The way sentences containing the German character ß get longer when uppercased was specially designed to create memory problems in C programs doing string handling
@foone I was part of an upgrade project where program parts written in C was moved to Java. The DB layer of the program used two columns VARCHAR(n) for text - one as-is, and one in upper case for indices; both with the same n.
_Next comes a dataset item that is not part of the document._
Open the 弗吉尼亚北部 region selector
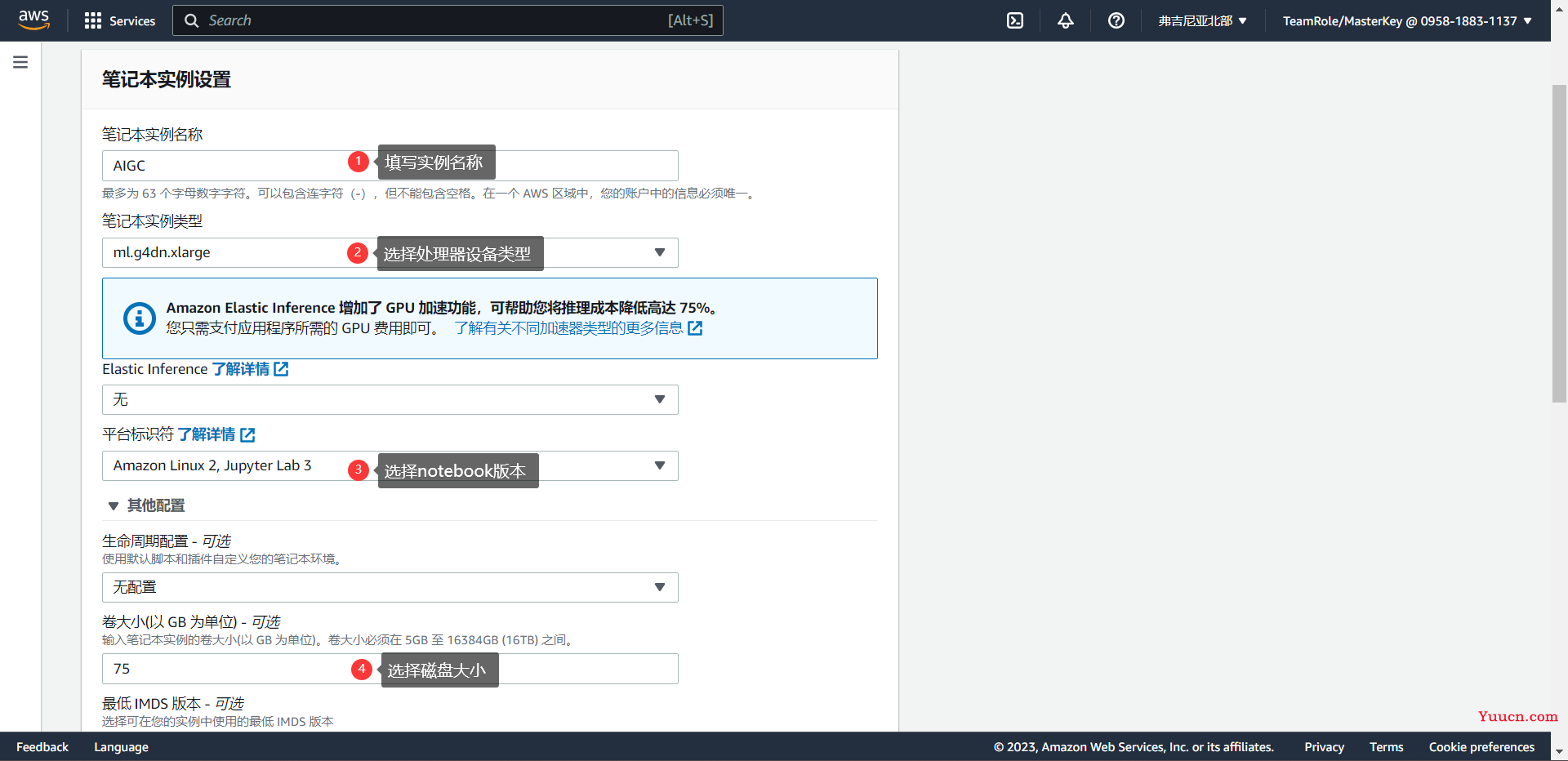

The client truncated the string.
The upgrade was a long project and tested extensively, but on the day of the go live the DB connection suddenly hang.
Reason: Java did The Right Thing and converted ß → SS, and the DB interface didn't deal well with too long strings.
@foone In some official capacities, where things have to be uppercased (from typewritert days), the "ß" has to be transformed into "(SS)" (so as to differentiate "Assman" -> "ASSMAN" and "Aßman" -> "A(SS)MAN", and yes it is hilarious for English readers).
It is its own pumping lemma of sorts.
@foone I was gonna say "just use ẞ" but depending on encoding, that might also add another byte or two I guess? Then again, is this really the only case where the uppercase variant of a character would require more bytes than the lowercase variant?
@foone Probably not related that much, but I remember that in the early days of mobile phones, when every text message was expensive, there was an an outrage that Polish diacritics (ąęźćńż) were counted as more than one character within the 140 characters limit.